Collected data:
# # # # #

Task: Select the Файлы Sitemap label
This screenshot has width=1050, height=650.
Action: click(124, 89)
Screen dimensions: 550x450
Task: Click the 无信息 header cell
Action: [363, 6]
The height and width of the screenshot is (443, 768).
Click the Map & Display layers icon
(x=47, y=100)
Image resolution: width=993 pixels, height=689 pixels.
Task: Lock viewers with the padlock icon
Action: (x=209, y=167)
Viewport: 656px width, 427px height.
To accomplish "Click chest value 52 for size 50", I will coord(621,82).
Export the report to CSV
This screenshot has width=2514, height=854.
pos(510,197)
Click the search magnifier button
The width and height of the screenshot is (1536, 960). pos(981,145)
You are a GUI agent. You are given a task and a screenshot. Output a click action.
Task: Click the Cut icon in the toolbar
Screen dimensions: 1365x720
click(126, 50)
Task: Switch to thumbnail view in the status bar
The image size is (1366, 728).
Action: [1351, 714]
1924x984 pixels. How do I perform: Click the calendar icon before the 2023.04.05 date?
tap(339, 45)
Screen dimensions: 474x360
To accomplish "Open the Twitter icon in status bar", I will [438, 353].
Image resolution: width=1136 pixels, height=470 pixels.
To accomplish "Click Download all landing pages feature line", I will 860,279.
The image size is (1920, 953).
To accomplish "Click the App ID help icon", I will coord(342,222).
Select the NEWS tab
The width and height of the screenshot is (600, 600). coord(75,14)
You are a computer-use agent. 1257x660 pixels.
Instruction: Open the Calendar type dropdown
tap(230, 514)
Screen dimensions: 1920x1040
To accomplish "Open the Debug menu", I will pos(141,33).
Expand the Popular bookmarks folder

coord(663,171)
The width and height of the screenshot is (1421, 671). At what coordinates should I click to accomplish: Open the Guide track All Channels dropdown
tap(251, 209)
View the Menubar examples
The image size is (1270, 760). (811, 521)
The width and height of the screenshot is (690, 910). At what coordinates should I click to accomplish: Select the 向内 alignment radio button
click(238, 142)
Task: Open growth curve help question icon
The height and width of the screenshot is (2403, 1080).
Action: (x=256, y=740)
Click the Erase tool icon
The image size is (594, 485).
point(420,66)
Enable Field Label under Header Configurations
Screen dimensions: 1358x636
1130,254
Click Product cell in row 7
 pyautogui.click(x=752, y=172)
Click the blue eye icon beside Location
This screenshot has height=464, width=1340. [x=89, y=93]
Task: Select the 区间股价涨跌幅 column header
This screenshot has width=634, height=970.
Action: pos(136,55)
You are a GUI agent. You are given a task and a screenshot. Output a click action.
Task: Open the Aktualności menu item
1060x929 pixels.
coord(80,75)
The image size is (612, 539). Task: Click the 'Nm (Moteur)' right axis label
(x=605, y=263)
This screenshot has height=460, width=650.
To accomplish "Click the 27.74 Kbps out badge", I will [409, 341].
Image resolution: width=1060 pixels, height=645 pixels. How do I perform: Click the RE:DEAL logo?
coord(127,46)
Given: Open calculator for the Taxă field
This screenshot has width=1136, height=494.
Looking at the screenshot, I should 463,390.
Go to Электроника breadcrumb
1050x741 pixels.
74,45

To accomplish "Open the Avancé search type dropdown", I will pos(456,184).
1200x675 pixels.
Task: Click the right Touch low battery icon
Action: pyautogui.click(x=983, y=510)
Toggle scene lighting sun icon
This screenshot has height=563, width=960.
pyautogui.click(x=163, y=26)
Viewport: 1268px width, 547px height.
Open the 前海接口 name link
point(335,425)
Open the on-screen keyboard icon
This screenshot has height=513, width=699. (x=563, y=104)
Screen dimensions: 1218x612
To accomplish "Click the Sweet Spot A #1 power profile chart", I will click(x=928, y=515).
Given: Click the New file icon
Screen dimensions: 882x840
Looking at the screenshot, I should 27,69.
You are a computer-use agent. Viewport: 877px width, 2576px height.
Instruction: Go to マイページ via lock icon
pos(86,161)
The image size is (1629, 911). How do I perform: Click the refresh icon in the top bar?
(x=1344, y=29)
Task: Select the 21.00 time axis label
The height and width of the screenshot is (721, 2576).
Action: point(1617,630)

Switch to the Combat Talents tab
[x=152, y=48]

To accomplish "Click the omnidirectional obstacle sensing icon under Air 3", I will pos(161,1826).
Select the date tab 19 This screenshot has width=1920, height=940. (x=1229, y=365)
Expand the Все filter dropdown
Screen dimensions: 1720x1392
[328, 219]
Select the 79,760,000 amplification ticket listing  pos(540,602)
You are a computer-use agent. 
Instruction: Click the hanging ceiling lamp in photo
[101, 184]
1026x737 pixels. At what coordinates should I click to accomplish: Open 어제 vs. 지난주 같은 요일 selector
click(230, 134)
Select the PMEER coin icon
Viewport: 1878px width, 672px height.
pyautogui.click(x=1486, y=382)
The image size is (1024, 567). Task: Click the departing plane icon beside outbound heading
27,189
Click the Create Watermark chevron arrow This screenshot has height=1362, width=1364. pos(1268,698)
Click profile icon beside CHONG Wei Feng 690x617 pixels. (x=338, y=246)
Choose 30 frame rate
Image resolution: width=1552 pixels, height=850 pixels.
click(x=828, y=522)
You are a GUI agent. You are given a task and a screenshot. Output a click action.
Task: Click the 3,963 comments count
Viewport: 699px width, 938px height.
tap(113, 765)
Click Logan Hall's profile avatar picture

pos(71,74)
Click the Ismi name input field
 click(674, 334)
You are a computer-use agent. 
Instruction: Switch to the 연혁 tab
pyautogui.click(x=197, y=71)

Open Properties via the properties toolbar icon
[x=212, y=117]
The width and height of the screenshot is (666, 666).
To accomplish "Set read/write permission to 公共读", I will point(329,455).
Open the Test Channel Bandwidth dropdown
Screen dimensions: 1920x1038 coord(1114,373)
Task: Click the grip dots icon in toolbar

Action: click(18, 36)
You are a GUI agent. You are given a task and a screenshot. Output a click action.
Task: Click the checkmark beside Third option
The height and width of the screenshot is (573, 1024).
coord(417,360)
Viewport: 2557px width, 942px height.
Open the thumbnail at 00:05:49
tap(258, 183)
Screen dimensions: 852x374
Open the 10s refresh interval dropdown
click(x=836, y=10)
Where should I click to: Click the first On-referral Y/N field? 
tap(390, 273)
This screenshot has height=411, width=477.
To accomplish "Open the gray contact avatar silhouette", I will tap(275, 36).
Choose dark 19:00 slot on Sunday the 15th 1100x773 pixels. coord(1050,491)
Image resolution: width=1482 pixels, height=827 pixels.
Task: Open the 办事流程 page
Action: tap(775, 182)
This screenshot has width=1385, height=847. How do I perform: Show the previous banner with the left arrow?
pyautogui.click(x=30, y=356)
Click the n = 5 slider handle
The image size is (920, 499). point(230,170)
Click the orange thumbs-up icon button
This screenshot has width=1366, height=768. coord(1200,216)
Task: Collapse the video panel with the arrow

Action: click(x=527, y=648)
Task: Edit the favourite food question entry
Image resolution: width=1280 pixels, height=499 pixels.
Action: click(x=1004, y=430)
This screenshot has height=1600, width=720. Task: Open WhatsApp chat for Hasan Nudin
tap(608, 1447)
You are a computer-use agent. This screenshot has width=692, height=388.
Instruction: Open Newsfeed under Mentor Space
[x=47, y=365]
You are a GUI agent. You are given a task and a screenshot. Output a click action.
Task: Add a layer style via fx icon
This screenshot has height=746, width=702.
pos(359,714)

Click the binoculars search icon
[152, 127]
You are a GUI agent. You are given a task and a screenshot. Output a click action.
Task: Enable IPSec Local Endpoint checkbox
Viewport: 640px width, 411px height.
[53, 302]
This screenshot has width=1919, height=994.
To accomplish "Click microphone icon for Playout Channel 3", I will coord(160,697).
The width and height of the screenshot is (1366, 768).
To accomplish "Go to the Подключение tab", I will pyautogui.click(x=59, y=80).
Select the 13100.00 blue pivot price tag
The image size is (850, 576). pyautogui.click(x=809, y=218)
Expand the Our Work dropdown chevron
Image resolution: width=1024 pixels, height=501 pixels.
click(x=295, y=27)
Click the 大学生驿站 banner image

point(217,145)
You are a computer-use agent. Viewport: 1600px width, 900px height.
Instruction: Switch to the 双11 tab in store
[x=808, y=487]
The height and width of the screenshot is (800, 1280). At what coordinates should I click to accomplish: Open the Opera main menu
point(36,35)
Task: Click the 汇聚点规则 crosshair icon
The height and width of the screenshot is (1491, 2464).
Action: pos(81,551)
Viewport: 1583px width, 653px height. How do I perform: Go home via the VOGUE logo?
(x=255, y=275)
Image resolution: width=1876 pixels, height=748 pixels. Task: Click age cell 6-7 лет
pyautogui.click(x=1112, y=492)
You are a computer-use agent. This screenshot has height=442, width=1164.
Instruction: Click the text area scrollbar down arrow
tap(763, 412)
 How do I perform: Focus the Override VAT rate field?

# # # # #

### Task goal:
The stretch of entries above that starts with the line containing "Click the Create" and goes on through the line containing "This screenshot has height=411, width=477." is to be transcribed exactly, and no other line is to be transcribed.

### Exercise response:
Click the Create Watermark chevron arrow This screenshot has height=1362, width=1364. pos(1268,698)
Click profile icon beside CHONG Wei Feng 690x617 pixels. (x=338, y=246)
Choose 30 frame rate
Image resolution: width=1552 pixels, height=850 pixels.
click(x=828, y=522)
You are a GUI agent. You are given a task and a screenshot. Output a click action.
Task: Click the 3,963 comments count
Viewport: 699px width, 938px height.
tap(113, 765)
Click Logan Hall's profile avatar picture

pos(71,74)
Click the Ismi name input field
 click(674, 334)
You are a computer-use agent. 
Instruction: Switch to the 연혁 tab
pyautogui.click(x=197, y=71)

Open Properties via the properties toolbar icon
[x=212, y=117]
The width and height of the screenshot is (666, 666).
To accomplish "Set read/write permission to 公共读", I will point(329,455).
Open the Test Channel Bandwidth dropdown
Screen dimensions: 1920x1038 coord(1114,373)
Task: Click the grip dots icon in toolbar

Action: click(18, 36)
You are a GUI agent. You are given a task and a screenshot. Output a click action.
Task: Click the checkmark beside Third option
The height and width of the screenshot is (573, 1024).
coord(417,360)
Viewport: 2557px width, 942px height.
Open the thumbnail at 00:05:49
tap(258, 183)
Screen dimensions: 852x374
Open the 10s refresh interval dropdown
click(x=836, y=10)
Where should I click to: Click the first On-referral Y/N field? 
tap(390, 273)
This screenshot has height=411, width=477.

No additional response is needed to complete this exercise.